An old slave-trading firm, David & John Deas advertised the sale of 94 captives from Sierra Leone for sale in 1769.  

The advert reads, “Thirty-nine men, fifteen boys, twenty women, and sixteen girls just arrived in the Brigantine Dembia.”

The Brigantine Dembia was a well-known slave ship captained by Francis Bare. The ship is recorded to have docked in Charlestown (now Charleston), South Carolina, United States on July 24th, 1769. The ship would later advertise the 94 Sierra Leonean captives for sale on August 3 1769 by the slave-trading firm, David & John Deas.

The advertisement described the captives as “prime” and “healthy”, depicting the inhumane language used against blacks in that era.

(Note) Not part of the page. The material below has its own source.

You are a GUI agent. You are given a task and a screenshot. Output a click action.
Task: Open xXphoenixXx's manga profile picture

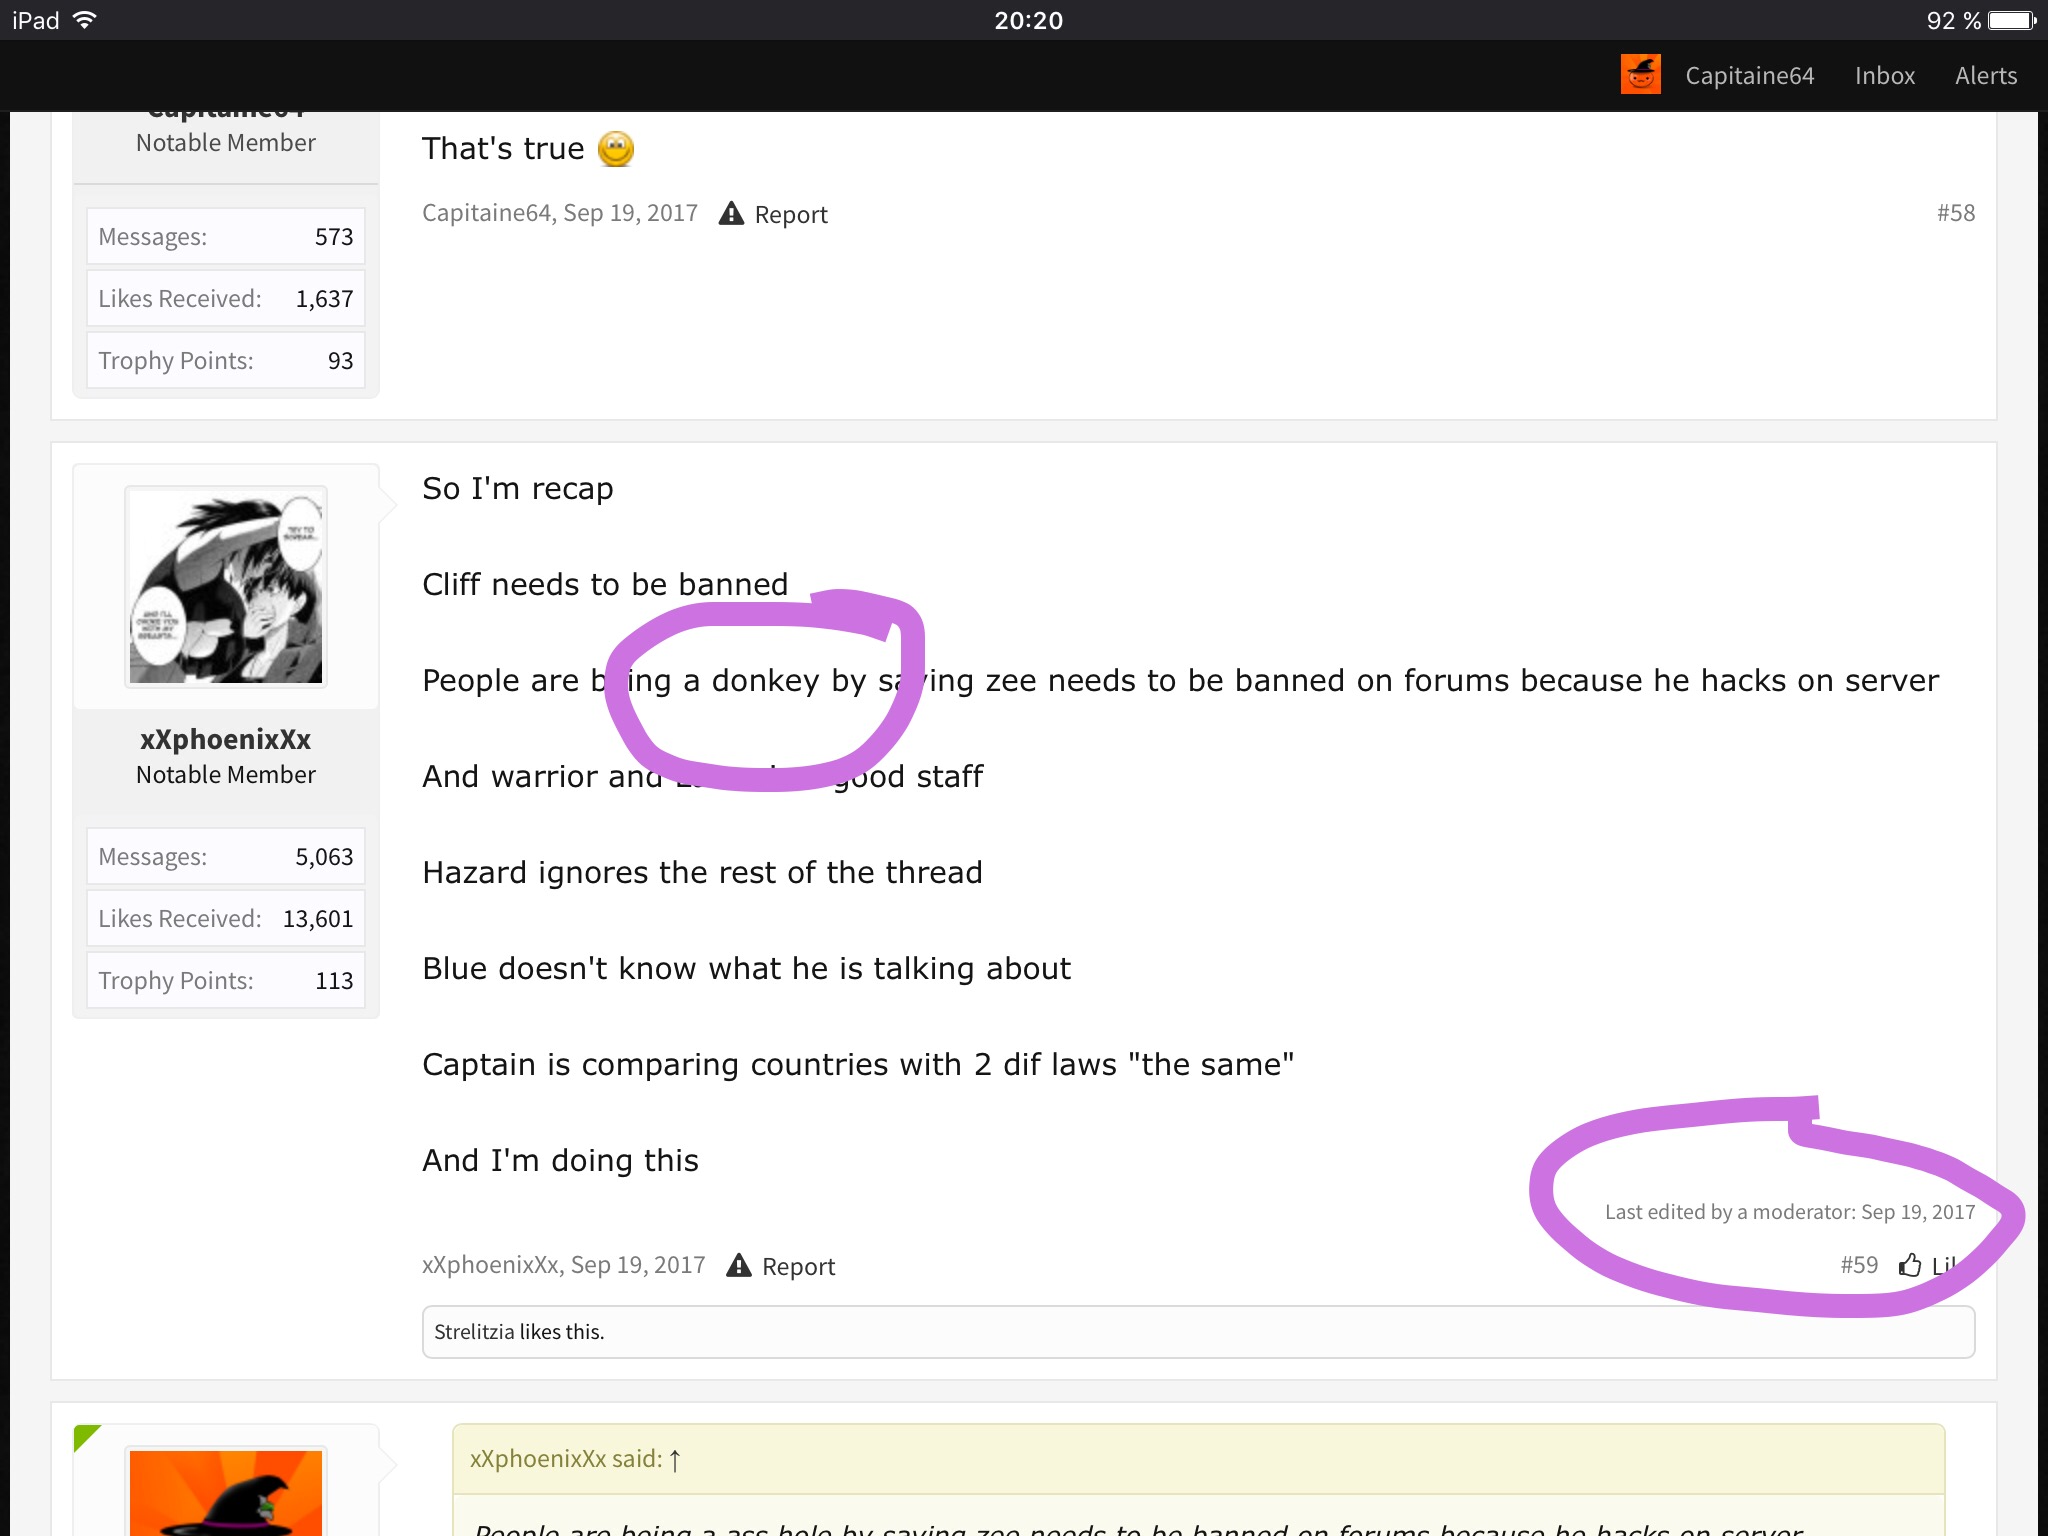(x=226, y=587)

Historians have been unable to identify the exact origin of the Brigantine ship, but some agreed that most of its operations were centred in British West Africa, and played an active role in the transatlantic slave trade.

The ship is among many slave ships that docked in what is now Sierra Leone before the founding of the Freetown colony by the British in 1787.

The transatlantic slave trade is regarded as the forced migration of millions of Africans across the Atlantic to the Americas to work as slaves between the 1500s and mid 1800s. Historians have recorded that major European powers like Britain, Portugal, France, Spain and the Netherlands played active roles in the trade.

Historical records pointed out that between 10-13 million Africans were forced to slave ships, and about 2 million lost their lives in the process.

Sierra Leone is considered as a major embarkation point were thousands of people from Loko, Temne, Mende, and Bullom (Sherbro) Kingdoms were captured and forced into slavery.

Britain eventually abolished the slave trade in 1807, a year before the founding of the Sierra Leone colony. The British squadron later served as a major force against the trade, and repatriated thousands of recaptives to Freetown and other colonies in British West Africa.

The recaptives, together with other earlier groups, and indigenous people would later make the majority of the earlier Freetown colony population.